Written request: Put the lines from the line with "Expand the 诺安基金管理有限公司 row details" to the line with "click(422, 186)" into a numbered list, skipping blank lines and leaving out the pictures.

Raw data:
* * * * * * * * *

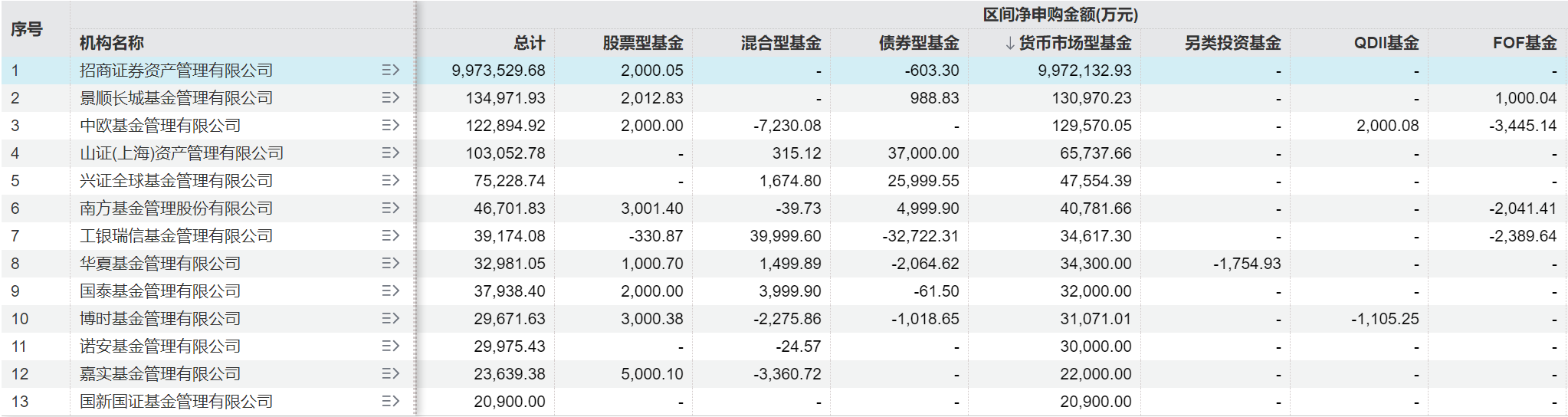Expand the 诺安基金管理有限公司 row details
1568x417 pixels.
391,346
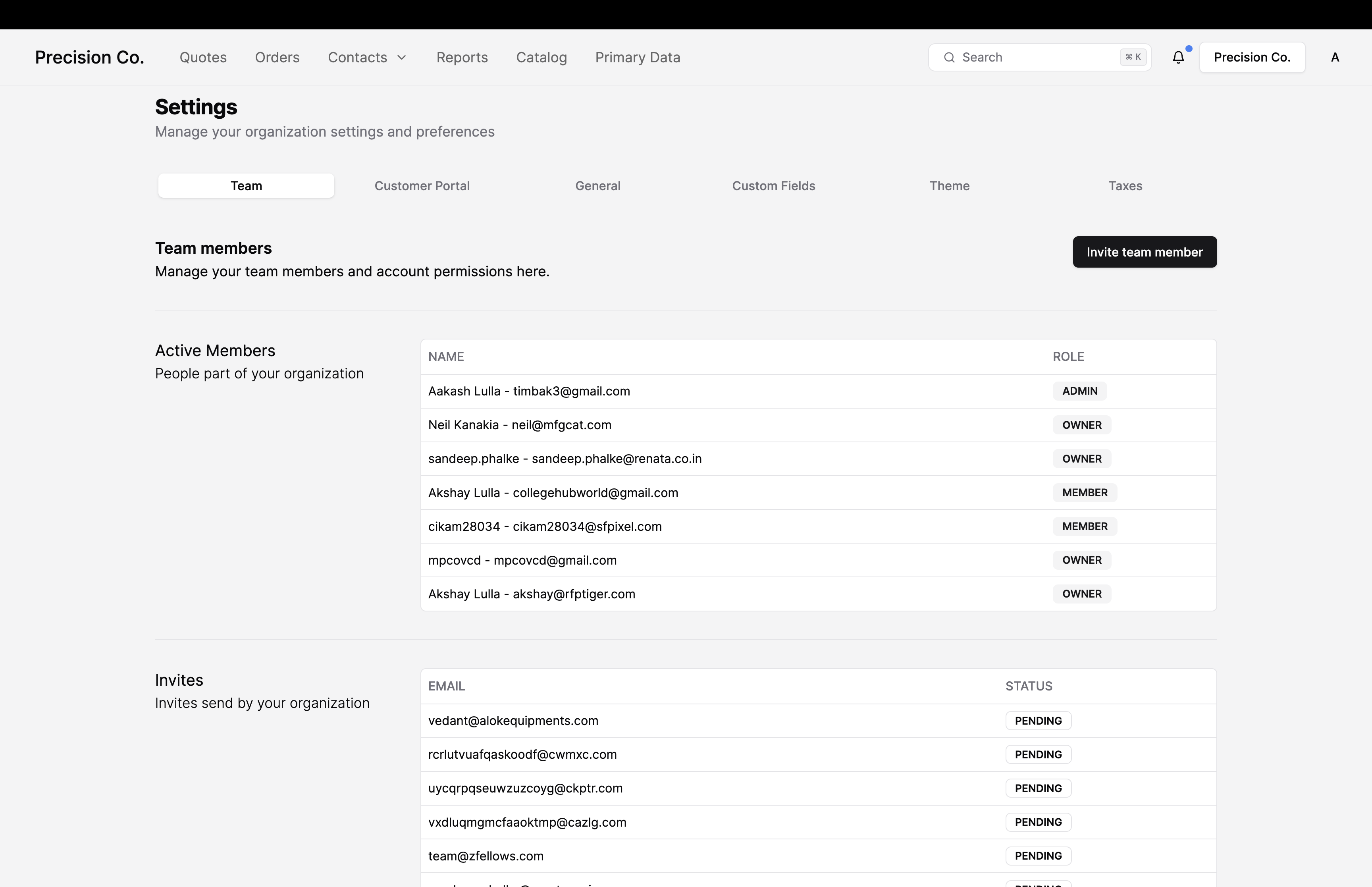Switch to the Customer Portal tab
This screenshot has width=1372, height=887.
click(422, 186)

* * * * * * * * *

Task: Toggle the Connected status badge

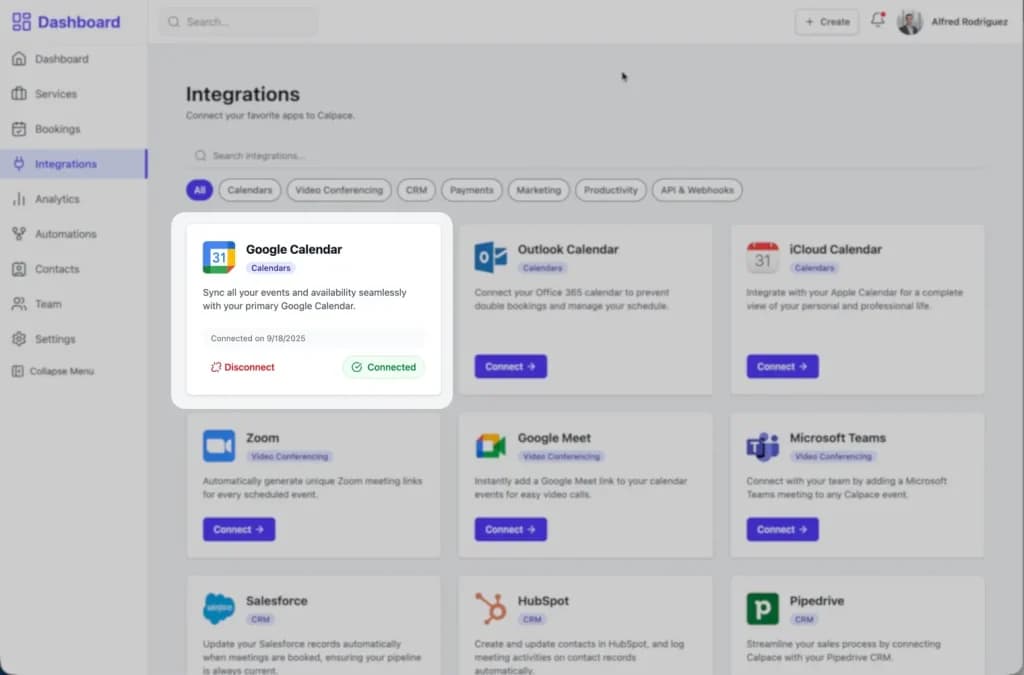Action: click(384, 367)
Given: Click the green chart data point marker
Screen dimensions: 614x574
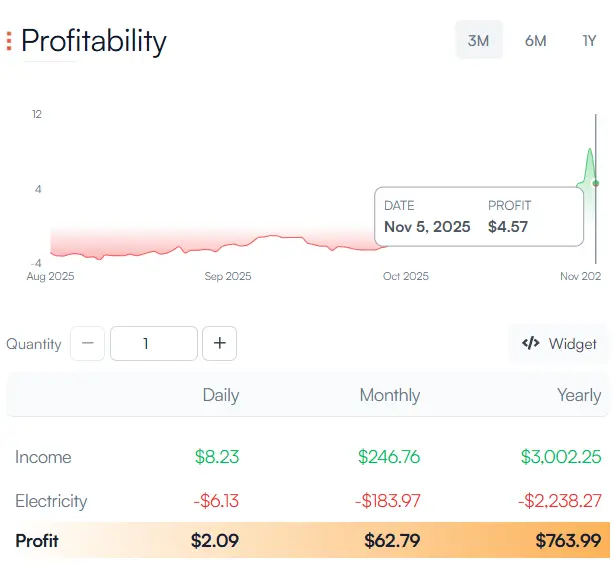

* * * * * * * * *

Answer to the task:
1. Expand the 诺安基金管理有限公司 row details
2. 1568x417 pixels.
3. 391,346
4. Switch to the Customer Portal tab
5. This screenshot has width=1372, height=887.
6. click(422, 186)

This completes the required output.